- Data records
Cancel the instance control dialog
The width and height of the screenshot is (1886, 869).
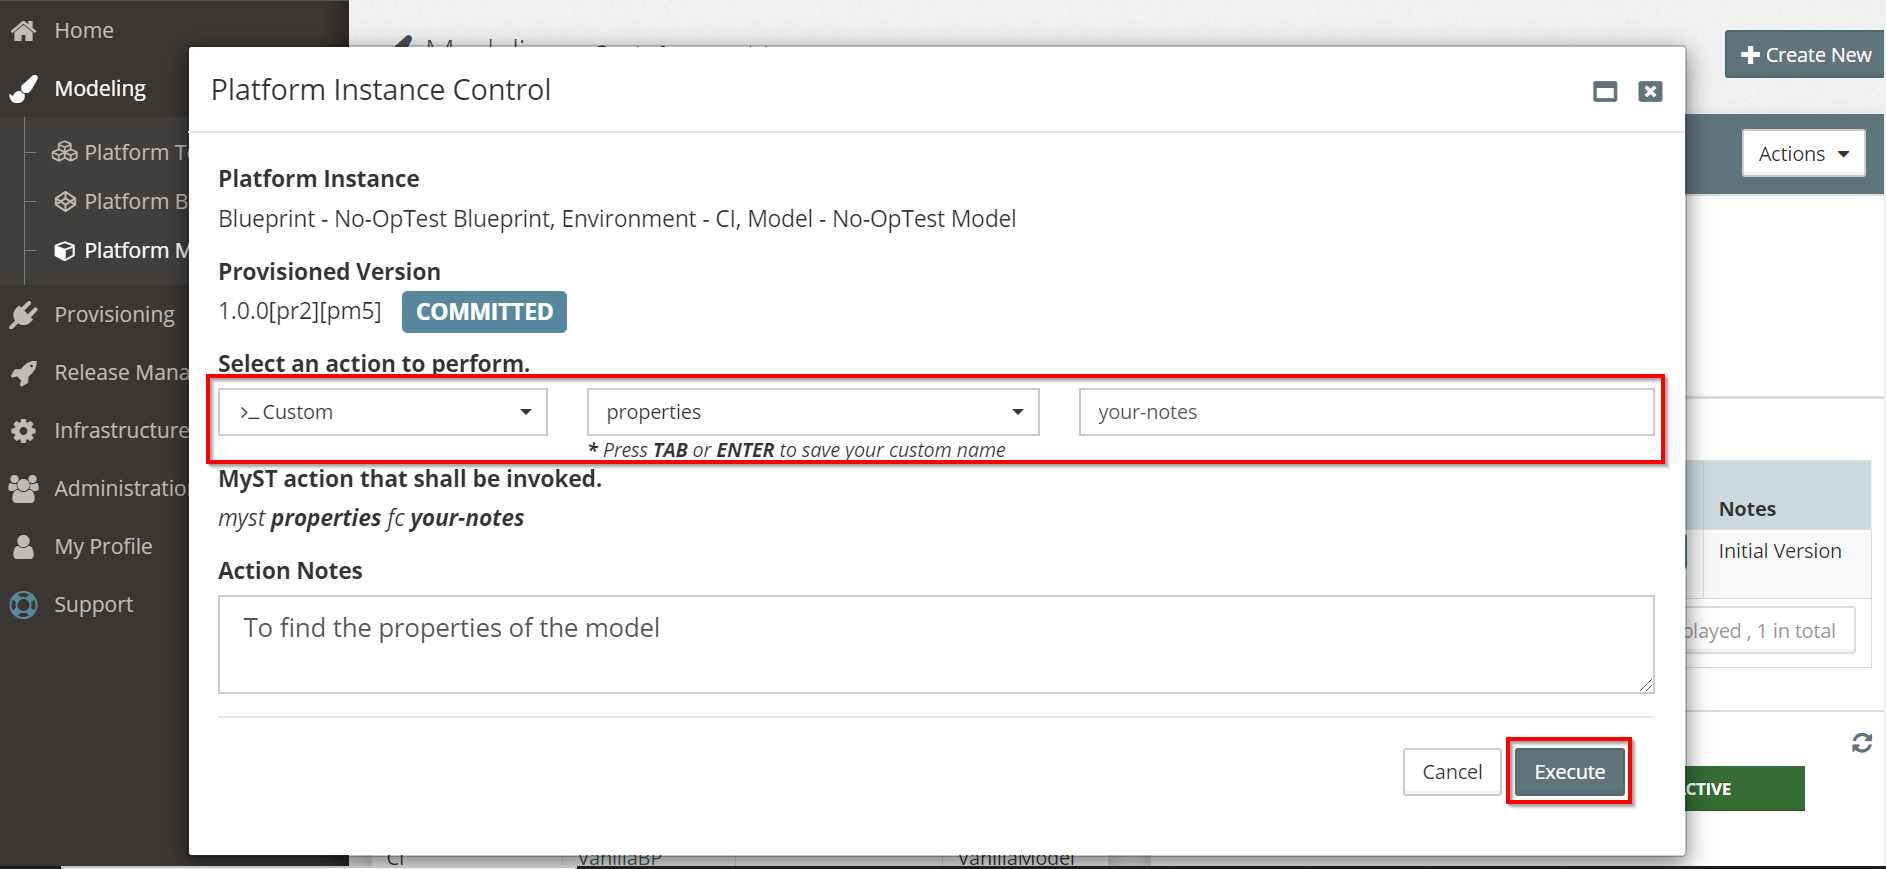coord(1452,772)
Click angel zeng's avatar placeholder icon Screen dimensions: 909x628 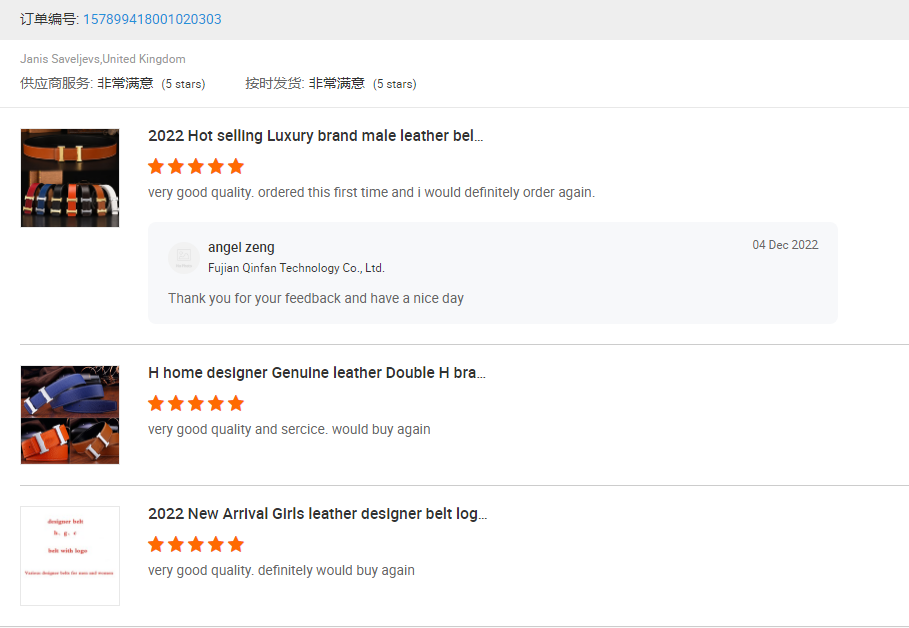184,257
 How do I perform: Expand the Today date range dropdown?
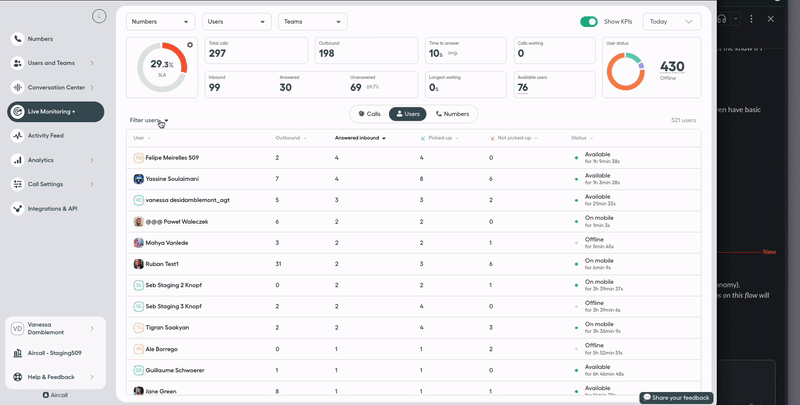tap(671, 21)
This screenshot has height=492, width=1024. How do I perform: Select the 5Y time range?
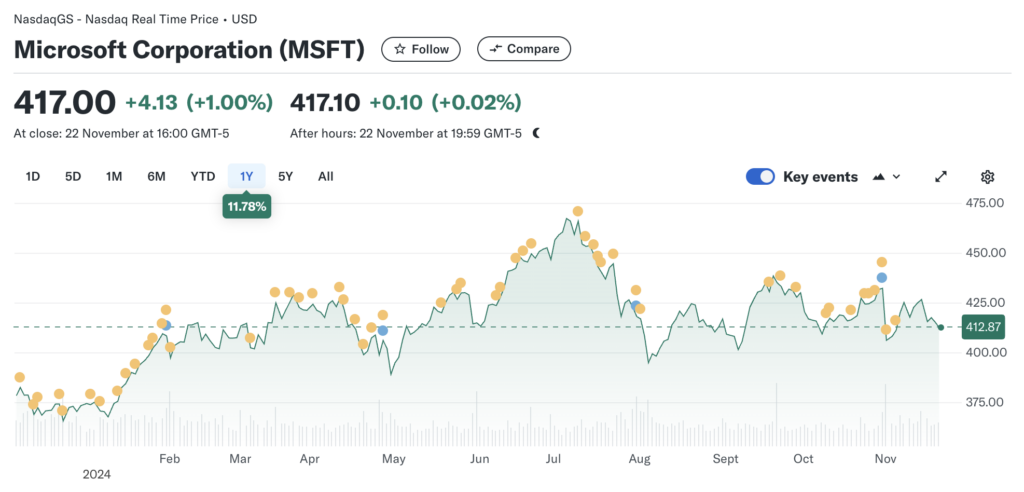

- What is expected
Restate word for word the lines from the one containing "How do I perform: Expand" through the end of the material above, both included, and nothing besides; drop the pictures.

- Task answer
 How do I perform: Expand the Today date range dropdown?
tap(671, 21)
This screenshot has height=492, width=1024. How do I perform: Select the 5Y time range?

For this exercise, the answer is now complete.